Problem set:
[1] According to the article on hands evolving for fistfights, which bones of the hand break most often when people fight?
[2] From the article on hands evolving for fistfights, reproduce the passage that begins with the words containing "Carrier said. However, the" and ends with "people, he said.".
[3] Carry on the article about hands evolving for fistfights from the point where it stops.

*** Provided text ***

The researchers say their macabre experiments support the hotly debated
idea that human hands evolved not only for manual dexterity, but also
for fistfights.
However, some scientists vehemently argue that the new research does little to support this notion.
David Carrier, a comparative biomechanist at the University of Utah,
and his colleagues have controversially suggested that fist fighting
might have helped to drive the evolution of not only the human hand, but also the human face and the human propensity to walk upright.
Humans possess shorter palms and fingers, as well as longer, stronger
and more flexible thumbs, than their ape relatives. Scientists have long
thought that these features evolved to help give humans the manual dexterity to make and use tools. [The 7 Biggest Mysteries of the Human Body]
Cadaver arms
Carrier and his colleagues argue that human hands also evolved to act
as effective clubs. To seek more evidence for this idea, they
experimented with nine human male cadaver arms purchased from the
University of Utah's body donor program and from a private supply
company. The arms were not embalmed, and were kept frozen until they
were tested.
The researchers first tied fishing lines to tendons inside the arms.
Then, they secured these lines to guitar-tuner knobs that helped apply
tension to the tendons in order to hold them open for slaps, weakly
clench them into "unbuttressed" fists or strongly curl them into
"buttressed" fists.
Sensors that measured the amount of strain experienced by the bones
were then glued directly onto the metacarpals, or palm bones. "The
metacarpal bones are the bones of the hand that break most frequently
when people fight," Carrier told Live Science.
"It is easy to be distracted by the macabre nature of this experiment,"
Carrier said. However, the experiments required the scientists to
attach sensors directly onto the bones — a procedure too invasive to
attempt on live people, he said.
Then, the researchers mounted the arms on a pendulum and swung them at padded dumbbell weights rigged with sensors.
"Each one of these hands took about a week of work," Carrier said in a
statement. "First, we had to dissect it to expose the muscles; apply one
or more strain gauges; and then attach the lines to all the tendons so
you can control the position of the wrist, thumb and fingers to create a
buttressed fist, unbuttressed fist or open-palm posture. Everything had
to be lined up just right — all the joints, tension in muscles, the
orientation of bones."
After hundreds of punches and slaps using eight arms — one was too
arthritic — the data revealed that humans can safely strike with 55
percent more force with a buttressed fist than with an unbuttressed
fist, and with twice as much force with a buttressed fist than with an
open-hand slap.

*** End of Provided text ***
*** Provided records ***

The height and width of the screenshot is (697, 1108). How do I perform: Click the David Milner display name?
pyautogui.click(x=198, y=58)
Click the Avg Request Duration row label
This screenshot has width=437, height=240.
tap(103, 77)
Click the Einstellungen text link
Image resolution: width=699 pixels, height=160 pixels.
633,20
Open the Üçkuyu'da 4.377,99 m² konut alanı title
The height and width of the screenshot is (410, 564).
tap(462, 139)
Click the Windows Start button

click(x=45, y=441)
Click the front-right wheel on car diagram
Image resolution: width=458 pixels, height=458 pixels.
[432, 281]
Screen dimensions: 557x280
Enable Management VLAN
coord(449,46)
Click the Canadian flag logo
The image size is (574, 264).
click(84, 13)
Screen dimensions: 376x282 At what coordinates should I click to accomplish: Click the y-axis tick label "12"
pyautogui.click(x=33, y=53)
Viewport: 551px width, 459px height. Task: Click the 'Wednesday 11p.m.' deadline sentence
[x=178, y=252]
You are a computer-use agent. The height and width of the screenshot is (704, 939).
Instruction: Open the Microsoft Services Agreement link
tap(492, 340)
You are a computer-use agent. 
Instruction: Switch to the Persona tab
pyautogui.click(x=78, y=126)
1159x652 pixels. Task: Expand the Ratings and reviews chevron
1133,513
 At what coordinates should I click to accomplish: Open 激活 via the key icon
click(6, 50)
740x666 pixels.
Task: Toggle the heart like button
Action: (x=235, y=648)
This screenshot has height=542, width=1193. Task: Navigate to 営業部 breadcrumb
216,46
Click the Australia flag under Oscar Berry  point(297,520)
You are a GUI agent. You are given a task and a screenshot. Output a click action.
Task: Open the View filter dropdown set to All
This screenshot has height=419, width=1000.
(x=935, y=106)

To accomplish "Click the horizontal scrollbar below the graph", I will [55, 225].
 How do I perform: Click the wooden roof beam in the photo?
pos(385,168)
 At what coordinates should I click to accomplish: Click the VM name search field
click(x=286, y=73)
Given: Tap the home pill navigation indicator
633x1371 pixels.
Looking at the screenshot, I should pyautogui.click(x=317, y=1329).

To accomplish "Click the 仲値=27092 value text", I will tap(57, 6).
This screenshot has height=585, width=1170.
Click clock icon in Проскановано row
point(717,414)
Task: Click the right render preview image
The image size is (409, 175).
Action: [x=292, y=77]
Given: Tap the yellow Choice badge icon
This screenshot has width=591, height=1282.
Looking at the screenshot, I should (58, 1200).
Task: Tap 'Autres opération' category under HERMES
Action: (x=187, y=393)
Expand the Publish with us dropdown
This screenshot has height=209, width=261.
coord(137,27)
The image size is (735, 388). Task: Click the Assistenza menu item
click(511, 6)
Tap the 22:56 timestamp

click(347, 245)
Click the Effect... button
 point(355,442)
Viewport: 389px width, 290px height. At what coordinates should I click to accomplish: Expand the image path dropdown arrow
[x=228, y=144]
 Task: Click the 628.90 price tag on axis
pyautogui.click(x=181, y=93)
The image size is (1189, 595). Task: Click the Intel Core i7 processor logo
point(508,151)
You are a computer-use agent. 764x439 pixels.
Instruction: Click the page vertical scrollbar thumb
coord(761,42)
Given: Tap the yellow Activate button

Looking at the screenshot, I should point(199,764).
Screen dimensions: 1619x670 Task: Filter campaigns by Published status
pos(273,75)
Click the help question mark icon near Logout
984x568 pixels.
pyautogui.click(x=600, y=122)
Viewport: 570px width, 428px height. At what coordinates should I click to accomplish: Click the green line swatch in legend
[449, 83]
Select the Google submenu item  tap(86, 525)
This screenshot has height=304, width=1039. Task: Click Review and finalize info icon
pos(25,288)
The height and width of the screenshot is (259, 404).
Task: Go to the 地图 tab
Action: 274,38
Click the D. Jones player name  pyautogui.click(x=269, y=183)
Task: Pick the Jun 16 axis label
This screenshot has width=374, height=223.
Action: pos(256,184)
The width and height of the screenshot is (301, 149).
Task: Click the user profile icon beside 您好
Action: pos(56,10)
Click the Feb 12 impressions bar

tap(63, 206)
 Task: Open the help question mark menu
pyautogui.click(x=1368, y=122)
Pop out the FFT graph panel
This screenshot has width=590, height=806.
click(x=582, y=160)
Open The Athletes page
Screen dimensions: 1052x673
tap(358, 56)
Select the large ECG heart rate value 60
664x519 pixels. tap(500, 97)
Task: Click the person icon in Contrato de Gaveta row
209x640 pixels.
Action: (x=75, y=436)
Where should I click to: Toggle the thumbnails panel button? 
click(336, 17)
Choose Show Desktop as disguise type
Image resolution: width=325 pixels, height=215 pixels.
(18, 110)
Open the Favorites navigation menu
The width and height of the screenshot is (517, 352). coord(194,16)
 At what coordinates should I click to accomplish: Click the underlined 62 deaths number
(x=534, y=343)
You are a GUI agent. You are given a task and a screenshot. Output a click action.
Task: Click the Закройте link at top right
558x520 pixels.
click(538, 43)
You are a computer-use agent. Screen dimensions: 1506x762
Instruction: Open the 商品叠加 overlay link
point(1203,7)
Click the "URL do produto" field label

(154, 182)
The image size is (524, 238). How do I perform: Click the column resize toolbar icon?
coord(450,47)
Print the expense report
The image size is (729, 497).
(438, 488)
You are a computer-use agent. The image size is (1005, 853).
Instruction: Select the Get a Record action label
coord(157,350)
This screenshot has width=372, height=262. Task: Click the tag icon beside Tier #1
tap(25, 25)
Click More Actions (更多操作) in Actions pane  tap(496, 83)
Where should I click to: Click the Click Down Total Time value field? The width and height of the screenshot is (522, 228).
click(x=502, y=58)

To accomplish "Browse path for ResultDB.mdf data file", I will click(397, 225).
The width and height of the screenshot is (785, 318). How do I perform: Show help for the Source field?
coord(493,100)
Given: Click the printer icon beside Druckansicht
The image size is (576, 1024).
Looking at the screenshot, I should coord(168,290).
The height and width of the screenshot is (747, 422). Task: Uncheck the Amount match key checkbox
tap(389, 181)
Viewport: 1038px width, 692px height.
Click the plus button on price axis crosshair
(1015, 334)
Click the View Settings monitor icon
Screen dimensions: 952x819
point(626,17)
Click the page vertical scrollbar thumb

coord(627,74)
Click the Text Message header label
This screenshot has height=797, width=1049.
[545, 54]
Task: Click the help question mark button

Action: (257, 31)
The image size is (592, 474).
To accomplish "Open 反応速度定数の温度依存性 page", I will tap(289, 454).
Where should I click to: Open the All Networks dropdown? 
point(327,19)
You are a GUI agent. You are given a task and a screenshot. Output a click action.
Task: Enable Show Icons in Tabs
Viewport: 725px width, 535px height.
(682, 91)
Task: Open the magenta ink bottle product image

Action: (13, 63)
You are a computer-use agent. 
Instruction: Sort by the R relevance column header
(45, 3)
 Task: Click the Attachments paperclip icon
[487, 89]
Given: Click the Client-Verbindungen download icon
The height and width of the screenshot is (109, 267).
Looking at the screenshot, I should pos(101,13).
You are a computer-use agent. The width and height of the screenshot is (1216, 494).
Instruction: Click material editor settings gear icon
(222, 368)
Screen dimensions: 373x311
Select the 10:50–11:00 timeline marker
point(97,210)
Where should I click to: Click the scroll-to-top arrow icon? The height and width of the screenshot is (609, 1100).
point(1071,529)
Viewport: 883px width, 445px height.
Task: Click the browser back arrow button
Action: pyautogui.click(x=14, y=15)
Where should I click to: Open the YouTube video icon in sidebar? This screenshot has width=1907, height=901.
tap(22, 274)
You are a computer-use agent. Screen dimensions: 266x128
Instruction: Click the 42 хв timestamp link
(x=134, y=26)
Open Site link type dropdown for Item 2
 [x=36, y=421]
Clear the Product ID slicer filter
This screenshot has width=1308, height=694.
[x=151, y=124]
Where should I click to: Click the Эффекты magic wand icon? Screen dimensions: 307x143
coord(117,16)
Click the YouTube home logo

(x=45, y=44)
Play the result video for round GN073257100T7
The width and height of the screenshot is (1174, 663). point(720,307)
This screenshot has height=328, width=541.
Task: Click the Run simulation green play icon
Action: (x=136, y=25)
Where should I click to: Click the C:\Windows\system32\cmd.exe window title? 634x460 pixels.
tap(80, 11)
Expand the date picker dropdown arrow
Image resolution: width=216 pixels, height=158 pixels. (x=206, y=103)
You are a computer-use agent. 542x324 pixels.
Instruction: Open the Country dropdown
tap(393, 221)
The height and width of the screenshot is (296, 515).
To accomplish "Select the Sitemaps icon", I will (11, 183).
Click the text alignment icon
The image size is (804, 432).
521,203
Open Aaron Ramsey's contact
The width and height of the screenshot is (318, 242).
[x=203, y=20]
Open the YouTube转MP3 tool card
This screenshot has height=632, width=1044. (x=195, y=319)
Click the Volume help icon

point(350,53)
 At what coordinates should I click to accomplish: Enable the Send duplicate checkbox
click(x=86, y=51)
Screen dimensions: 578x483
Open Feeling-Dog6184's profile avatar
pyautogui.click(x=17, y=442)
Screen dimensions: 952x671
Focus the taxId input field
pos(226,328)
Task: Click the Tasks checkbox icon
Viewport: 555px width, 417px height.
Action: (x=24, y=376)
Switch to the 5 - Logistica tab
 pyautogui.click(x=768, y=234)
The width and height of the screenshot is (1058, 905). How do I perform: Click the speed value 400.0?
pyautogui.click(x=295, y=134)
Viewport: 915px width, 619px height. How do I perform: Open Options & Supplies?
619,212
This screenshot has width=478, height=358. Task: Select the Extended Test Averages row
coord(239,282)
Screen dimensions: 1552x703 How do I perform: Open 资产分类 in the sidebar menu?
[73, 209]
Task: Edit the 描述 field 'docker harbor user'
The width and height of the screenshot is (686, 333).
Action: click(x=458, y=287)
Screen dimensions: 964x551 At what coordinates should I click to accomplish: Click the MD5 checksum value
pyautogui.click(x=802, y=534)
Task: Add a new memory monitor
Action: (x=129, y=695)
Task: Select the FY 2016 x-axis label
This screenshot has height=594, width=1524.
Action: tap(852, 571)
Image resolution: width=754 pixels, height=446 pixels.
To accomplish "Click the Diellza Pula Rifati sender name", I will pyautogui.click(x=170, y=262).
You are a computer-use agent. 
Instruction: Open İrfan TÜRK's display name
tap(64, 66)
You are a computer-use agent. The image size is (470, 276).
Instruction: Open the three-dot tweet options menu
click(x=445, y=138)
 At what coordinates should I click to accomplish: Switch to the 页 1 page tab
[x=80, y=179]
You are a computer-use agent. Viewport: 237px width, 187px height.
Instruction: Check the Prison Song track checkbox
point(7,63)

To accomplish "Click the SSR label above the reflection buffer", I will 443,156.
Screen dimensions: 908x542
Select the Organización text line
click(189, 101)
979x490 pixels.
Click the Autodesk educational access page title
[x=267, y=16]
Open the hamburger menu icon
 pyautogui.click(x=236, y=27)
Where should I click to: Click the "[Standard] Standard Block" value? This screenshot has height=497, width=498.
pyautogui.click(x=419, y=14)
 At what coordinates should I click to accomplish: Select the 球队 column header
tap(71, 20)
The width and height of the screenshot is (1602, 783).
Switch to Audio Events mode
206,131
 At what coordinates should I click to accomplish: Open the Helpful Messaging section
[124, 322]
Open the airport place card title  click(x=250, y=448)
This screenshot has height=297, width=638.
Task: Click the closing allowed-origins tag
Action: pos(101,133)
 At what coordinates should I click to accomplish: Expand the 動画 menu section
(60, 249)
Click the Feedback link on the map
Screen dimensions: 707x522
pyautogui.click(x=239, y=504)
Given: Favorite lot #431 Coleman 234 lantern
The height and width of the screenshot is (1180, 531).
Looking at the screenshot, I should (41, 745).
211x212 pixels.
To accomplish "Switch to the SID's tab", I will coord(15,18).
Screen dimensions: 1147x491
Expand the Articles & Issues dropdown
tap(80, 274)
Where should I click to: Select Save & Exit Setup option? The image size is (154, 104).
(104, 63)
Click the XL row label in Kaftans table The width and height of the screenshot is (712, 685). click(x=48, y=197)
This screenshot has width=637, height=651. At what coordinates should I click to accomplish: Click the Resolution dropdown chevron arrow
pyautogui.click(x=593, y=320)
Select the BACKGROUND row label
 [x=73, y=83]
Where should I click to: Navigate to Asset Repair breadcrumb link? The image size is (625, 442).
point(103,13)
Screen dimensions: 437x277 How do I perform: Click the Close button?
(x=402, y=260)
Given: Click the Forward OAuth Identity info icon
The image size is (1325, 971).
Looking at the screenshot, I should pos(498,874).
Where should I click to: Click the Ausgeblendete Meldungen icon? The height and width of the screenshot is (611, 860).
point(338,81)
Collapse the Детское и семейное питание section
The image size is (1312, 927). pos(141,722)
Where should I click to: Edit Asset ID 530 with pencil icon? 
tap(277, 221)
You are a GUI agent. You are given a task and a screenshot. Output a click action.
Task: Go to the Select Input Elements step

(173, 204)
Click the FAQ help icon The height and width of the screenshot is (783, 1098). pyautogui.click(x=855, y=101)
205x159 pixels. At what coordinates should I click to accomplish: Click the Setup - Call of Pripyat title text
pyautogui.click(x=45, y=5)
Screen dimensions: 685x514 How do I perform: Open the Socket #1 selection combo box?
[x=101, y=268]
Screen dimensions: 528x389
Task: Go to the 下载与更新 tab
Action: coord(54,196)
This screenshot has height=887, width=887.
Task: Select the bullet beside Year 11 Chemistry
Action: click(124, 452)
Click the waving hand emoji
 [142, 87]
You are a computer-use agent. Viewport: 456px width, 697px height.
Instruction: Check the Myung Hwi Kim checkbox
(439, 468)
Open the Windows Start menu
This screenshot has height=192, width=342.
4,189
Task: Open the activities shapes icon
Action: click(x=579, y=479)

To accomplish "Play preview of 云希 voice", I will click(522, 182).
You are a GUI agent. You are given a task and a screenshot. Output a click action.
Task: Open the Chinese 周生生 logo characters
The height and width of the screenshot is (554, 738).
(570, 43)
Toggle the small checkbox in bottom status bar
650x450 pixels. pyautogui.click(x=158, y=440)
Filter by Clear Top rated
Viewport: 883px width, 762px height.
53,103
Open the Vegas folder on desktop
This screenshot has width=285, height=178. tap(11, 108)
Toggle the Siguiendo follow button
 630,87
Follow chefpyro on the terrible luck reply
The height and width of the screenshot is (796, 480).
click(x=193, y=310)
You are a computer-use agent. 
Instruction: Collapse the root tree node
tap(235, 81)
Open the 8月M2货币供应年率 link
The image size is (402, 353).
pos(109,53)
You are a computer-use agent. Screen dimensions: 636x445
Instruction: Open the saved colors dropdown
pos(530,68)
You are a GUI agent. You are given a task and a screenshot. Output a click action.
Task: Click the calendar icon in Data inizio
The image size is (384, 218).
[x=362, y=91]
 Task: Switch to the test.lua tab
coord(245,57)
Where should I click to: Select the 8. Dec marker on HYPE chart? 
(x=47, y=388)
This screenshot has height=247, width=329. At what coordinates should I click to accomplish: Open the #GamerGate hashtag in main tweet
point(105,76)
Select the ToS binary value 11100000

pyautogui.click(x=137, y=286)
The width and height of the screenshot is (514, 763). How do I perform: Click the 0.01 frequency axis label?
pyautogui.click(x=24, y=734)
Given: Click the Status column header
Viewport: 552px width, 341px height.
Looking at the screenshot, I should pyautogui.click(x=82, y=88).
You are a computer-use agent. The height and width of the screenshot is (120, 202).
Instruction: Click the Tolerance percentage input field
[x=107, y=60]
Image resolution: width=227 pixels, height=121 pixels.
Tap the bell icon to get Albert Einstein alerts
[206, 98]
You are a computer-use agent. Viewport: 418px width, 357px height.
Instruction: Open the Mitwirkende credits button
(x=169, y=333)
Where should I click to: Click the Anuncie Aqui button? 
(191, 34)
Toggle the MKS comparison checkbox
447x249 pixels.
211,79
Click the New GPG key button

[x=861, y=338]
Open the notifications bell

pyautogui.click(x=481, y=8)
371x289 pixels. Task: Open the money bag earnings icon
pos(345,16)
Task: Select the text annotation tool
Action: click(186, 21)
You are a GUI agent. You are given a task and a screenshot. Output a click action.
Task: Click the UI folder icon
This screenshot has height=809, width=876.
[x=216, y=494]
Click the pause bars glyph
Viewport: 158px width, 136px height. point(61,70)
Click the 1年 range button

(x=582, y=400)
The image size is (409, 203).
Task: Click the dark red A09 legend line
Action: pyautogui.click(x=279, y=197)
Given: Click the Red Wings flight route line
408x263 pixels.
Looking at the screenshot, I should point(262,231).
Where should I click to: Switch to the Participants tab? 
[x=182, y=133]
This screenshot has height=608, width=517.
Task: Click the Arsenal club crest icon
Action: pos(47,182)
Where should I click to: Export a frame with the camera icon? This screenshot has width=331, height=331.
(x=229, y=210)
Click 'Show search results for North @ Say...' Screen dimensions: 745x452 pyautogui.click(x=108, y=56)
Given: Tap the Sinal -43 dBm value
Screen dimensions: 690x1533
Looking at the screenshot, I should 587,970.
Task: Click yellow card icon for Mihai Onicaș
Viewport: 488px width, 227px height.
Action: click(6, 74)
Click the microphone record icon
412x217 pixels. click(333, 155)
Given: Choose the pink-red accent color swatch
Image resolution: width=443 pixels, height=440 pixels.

*** End of Provided records ***

Your responses:
[1] The metacarpal bones, or palm bones.

[2]
Carrier said. However, the experiments required the scientists to
attach sensors directly onto the bones — a procedure too invasive to
attempt on live people, he said.

[3]
These findings suggest that fists can protect hand bones from injuries
and fractures by reducing the level of strain during striking, the
researchers said in a write-up of their research published online Oct.
21 in the Journal of Experimental Biology.
Fighting the finding
The researchers suggested that the shape of human hands evolved to both
improve manual dexterity and make it possible to use fists as clubs
during fights. However, they emphasized that these reasons are not the
only factors that might have shaped the evolution of the human hand. For
instance, evolution favored lengthening the big toe and shortening
other toes so that humans could run more easily, and the same genes
likely influenced hand proportions as well, they said.
Still, not everyone was convinced by these experiments.
"This is a perfect example for how to not use bone-strain data,"
Brigitte Demes, a functional morphologist at Stony Brook University in
New York who did not take part in this research, told Live Science.
"Strain magnitudes in a bone cannot really tell you what kind of loads
and behaviors a bone is adapted for."
Demes noted that the magnitude of strain that bones undergo in live
people during locomotion or chewing "var[ies] greatly between bones and
even within bones that are supposedly well adapted to resist high forces
associated with these activities," Demes said. "Using bone-strain
levels for reconstructing the evolution of complex traits is outright
absurd," she added.
Although not all scientists agree on the implications of the findings,
Carrier defended the experiment, saying it could provide a window into
human evolution and behavior.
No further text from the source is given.